**Work task**.
Return only the number of lines in the data below where the word "column" appears.
Segment Open
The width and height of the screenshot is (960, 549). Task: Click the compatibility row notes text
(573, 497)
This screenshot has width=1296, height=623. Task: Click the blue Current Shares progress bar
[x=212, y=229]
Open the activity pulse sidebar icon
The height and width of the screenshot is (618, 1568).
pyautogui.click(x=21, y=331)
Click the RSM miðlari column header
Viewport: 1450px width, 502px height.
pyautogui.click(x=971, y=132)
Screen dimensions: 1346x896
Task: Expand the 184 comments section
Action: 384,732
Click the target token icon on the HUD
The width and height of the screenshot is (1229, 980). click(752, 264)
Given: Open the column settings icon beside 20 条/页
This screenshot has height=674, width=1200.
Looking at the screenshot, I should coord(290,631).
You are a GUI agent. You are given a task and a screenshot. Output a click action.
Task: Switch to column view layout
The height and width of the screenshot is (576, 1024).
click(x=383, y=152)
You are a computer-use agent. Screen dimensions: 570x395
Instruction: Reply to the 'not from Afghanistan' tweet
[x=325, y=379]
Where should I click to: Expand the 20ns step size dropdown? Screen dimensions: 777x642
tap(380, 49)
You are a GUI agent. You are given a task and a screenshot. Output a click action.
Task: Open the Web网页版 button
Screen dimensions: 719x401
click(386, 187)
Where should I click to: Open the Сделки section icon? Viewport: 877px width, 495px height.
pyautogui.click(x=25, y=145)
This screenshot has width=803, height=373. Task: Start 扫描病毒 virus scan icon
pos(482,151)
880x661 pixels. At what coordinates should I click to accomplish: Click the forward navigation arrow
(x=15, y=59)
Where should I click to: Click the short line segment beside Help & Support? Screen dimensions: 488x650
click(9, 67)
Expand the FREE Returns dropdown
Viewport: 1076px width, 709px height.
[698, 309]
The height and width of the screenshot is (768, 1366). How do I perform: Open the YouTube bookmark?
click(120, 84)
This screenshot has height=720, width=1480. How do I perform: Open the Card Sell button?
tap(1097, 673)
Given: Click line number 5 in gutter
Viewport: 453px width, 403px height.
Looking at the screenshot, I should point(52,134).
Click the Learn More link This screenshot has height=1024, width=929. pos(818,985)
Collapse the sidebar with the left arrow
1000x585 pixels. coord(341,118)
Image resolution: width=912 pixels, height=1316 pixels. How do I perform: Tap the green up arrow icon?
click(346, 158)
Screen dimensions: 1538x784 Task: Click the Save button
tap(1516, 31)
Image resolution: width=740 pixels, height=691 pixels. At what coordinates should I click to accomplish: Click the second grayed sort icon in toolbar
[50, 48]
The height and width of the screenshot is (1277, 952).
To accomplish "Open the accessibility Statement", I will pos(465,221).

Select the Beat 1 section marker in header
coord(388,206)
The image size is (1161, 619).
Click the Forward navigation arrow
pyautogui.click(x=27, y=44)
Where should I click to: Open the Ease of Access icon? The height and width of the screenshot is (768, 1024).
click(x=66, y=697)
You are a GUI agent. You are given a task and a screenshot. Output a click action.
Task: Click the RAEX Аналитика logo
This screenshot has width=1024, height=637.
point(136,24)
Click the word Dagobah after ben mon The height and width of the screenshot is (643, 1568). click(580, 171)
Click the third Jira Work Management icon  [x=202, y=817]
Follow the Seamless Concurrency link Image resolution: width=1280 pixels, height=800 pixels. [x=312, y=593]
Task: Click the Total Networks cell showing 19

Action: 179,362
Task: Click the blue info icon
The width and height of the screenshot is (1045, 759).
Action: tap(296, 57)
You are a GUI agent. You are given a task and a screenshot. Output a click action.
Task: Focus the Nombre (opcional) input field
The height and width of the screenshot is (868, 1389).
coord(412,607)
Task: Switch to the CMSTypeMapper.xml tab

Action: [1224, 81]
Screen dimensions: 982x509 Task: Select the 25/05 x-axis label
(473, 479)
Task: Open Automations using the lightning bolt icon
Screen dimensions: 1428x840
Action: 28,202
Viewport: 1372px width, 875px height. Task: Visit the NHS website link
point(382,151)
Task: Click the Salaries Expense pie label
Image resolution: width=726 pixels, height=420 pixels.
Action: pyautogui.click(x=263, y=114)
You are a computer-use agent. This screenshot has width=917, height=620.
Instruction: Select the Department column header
Segment Closed
**Output for this task**.
4